Deadly Winn Policy #1
“To obtain disability plates, a placard, or a disability veteran plate, you must be a Massachusetts resident. A Massachusetts registered and licensed physician, chiropractor, registered nurse, physician’s assistant, osteopath, optometrist (for legally blindness only) or podiatrist must certify that you meet one of the following conditions:
- Cannot walk 200 feet without stopping to rest.
- Cannot walk without the assistance of another person, prosthetic aid, or other assistive device.
- Are restricted by lung disease to such a degree that your forced (respiratory) expiratory volume (FEV) in 1 second, when measured by spirometry, is less than 1 liter.
- Use portable oxygen.
- Have a Class III cardiac condition according to the standards set by the American Heart Association
- Have a Class IV cardiac condition according to the standards set by the American Heart Association. A customer in this condition must surrender their license.
- Have Class III or Class IV functional arthritis according to the standards set by the American College of Rheumatology
- Have Stage III or Stage IV anatomic arthritis according to the standards set by the American College of Rheumatology
- Have been declared legally blind (please attach copy of certification). A customer in this classification must surrender their license.
- Have lost one or more limbs or permanently lost the use of one or more limbs.”
Winncompanies essentially tells all its senior tenants, including those with disability plates and placards: When we need to replace the mulch in our garden beds, repaint the lines in the parking lot, remove snow, or anything else we want to do in the parking lot, you are to park your cars out in the public street and leave your cars there until we say we are done. If you don’t do this, your cars will be towed at your expense.

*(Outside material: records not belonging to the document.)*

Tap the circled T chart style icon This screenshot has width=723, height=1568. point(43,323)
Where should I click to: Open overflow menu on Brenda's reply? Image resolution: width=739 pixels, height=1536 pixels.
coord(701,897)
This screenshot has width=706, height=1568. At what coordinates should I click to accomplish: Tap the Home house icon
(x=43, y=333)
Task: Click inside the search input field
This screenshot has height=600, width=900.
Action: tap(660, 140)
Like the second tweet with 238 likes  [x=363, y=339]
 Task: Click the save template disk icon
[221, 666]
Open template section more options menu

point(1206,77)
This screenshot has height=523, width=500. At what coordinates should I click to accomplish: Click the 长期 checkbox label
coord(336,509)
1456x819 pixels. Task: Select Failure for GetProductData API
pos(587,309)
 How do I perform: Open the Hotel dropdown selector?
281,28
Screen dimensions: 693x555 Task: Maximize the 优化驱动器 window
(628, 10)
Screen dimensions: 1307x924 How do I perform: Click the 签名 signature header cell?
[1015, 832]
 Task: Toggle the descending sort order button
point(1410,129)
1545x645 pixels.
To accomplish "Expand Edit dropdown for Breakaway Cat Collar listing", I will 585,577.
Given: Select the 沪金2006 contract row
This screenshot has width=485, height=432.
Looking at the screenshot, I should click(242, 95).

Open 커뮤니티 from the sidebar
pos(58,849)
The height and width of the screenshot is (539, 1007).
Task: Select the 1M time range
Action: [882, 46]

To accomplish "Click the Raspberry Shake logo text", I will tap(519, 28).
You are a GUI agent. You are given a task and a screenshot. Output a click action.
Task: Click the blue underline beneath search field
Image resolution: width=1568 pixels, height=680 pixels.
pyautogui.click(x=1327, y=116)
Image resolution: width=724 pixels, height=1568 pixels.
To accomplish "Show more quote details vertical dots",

In other words, tenants have to park their cars in an active driving lane on State Street, a two-way street with no parking spaces on either side, and endangering the lives of passing motorist and members of the community as well.
Deadly Winn Policy #2
Two periods of time each year, at the beginning and then again of the heating season in Massachusetts, defined as September 15 to June 15. Massachusetts regulations say the highest an indoor temperature can go in apartment buildings like the one in question is 78 degrees. Winn’s management appears devoted to holding off as long as possible before turning the building’s A/C on, and the turning the A/C off as soon as it possibly can. Keep in mind, the A/C is expensive, and Winn has to the A/C cost in the common areas, halls, offices, elevators, stairwells, and so on. With the A/C off, the indoor temperatures go up into the high 80s and 90s, way above the 78 degree cut off. When tenants ask for the A/C to be turned on because of the high temperatures, one member of Winn Management sent me an email saying it would be a couple of more weeks before the A/C would be turned on.to be turned off, Winn’s management will wait weeks.
As for the high temperatures, Winn management says it is not their problem because the heat is not heat produced by the building’s heating system. They do nothing to ease the conditions for tenants.
Now, they threaten my home.
I recently filed a civil rights complaint against Winncompanies et al, with the Massachusetts Attorney General’s office. Now, Winncompanies’ management is threatening to terminate (their word) my tenancy because, when they recently asked me for extensive information about my life (far more than the housing authority that oversees my Section 8 rental voucher, and far more than Social Security asks for) I asked them to show me what part(s) of what law or regulation allows them to ask for this information. They won’t tell me.
For the record, I pay my rent on time every month and have done so since I moved here in the fall of 2017.